I realize, of course, that not everyone feels this way, so let's look at the arguments for voting "no."
First and foremost, it's a tax hike, period. For those who oppose any tax for any purpose as a matter of principle, that's reason enough to reject it.
Such principles, however, did not construct this country's public assets -- roads, bridges, schools, courts (imperfect as they may be) -- and they won't maintain or improve them.
When that old robber baron Andrew Carnegie decided to plow his ill-gotten gains into building this library system "for the people," he had to have believed we would realize its value and support it in the years to come.
This we have done with private and public funds. But state and local budgets keep shrinking while the library's costs keep rising -- and not because of excessive CEO compensation or $750,000 signs atop Downtown skyscrapers.
Stately old buildings are expensive to heat, cool, modernize and maintain. The information age has necessitated more and more computers, e-readers and other technology, all of it essential for people who don't have it at home, especially children whose future depends on multi-platform literacy.
The library leadership has done a fine job of raising capital funds and using them to their best advantage. The result is a growing list of library redesigns, each one a jewel of form and function.
I'm not going to reiterate the many other goods and services that the library provides, except to say that they don't come free, and the benefits to our local civilization outweigh the costs many times over.
That probably won't convince ardent anti-taxers to vote "yes," but it ought to be enough for the rest of us who know a good deal when we see it, and also believe in that thing called "the common good."
Another objection to the levy is that Allegheny County already has an extra 1 percent sales tax to support the Regional Asset District, enacted in 1995 to fund a long list of recipients, from small arts groups to libraries, parks, the symphony and stadiums.
RAD distributions are not decided directly by elected officials, but indirectly by their appointees -- two of the mayor's and four of the county executive's. Those six elect a seventh board member, and together they appoint an advisory committee of 27.
The RAD tax raises significant money, but it is spread among many organizations. So, while the library gets 70 percent of its funding from RAD, it still has to compete with others. And even as that funding rose, inflation cut its value.
RAD money also fluctuates with the economy. In 2009, the board withheld 10 percent of every grant due to the slump in sales tax receipts. The library had to cut its hours. That same year, its circulation was up 29 percent over the previous seven years, visits were up 27 percent and program attendance more than doubled.
Another sticking point with the proposed tax is that it applies only to city property owners, an unfair burden when people in the suburbs use these libraries too.
That may be true, but some of those suburbs support their own libraries, many of which participate in the interlibrary loan system that allows books to migrate to libraries throughout the region.

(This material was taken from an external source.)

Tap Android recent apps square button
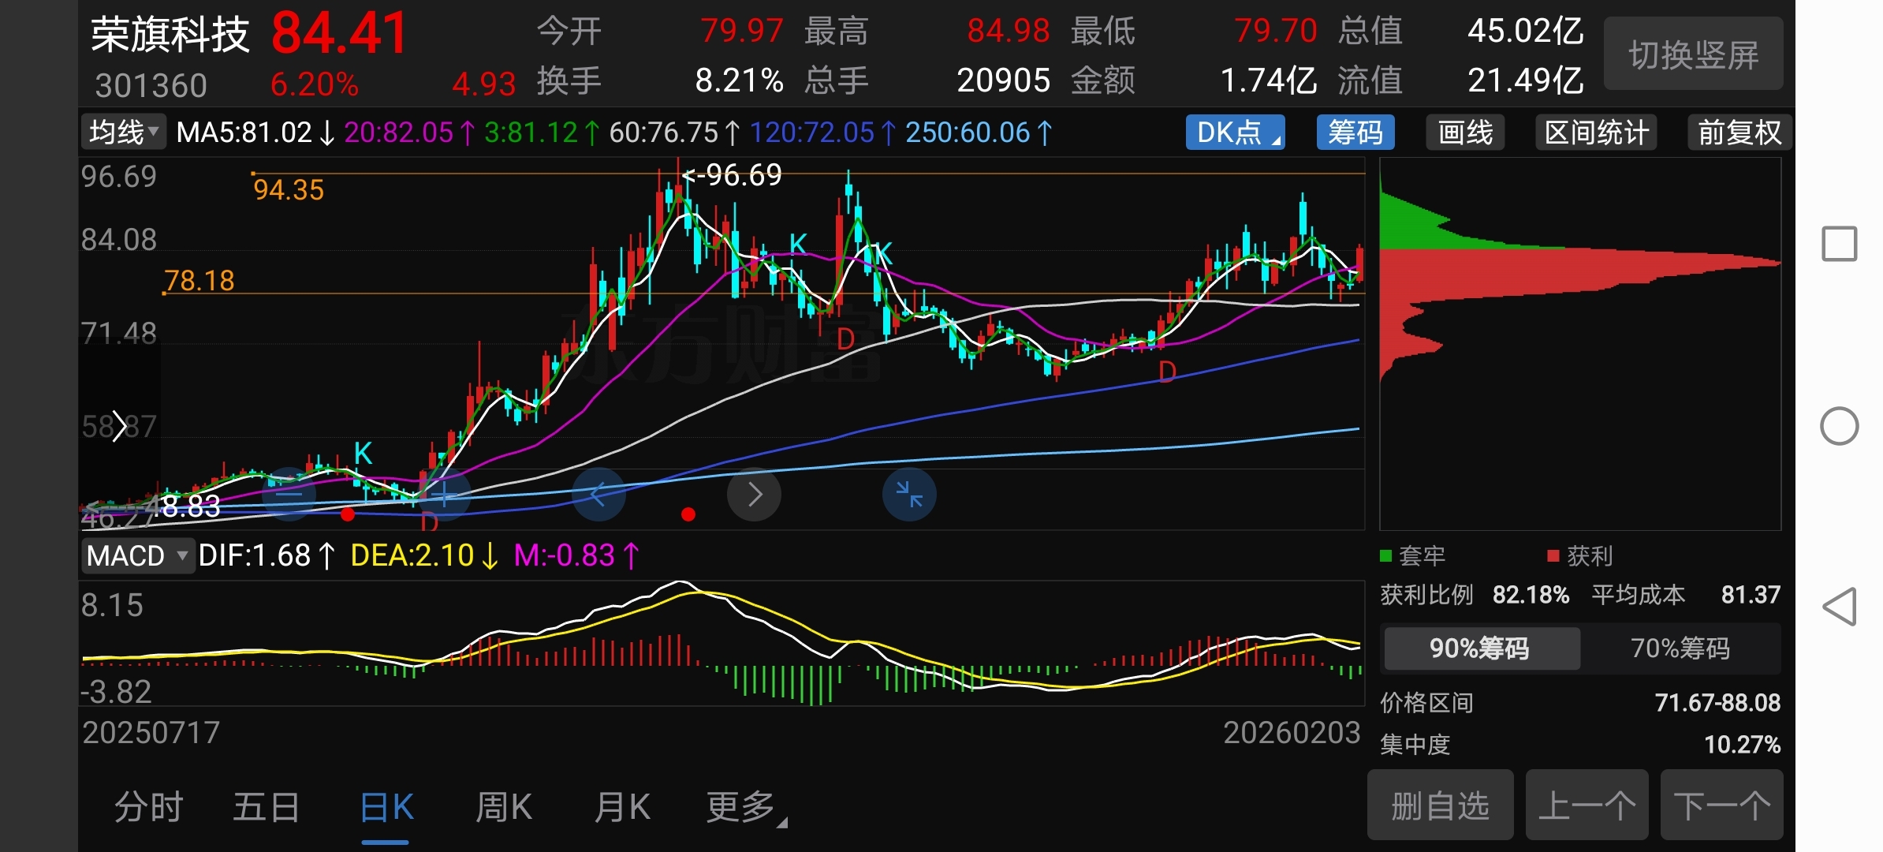The image size is (1883, 852). pos(1839,244)
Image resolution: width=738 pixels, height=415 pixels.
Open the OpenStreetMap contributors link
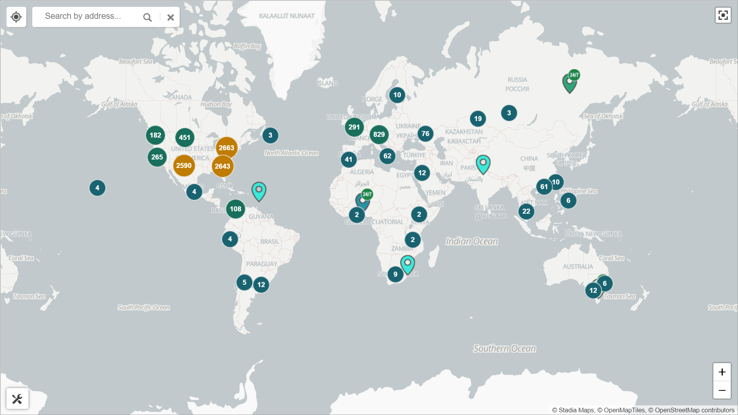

Rejecting this small levy because it should have been more widespread would be like rejecting a diphtheria vaccination because it doesn't cover measles. The money won't do everything, but it will do something, and that something is well worth doing.
We have a chance on Tuesday to take this issue into our own hands and act on it instead of waiting around for someone else to do it. In two recent polls, the library had a 90 percent job approval rating among local residents. It's not asking for anything it hasn't earned.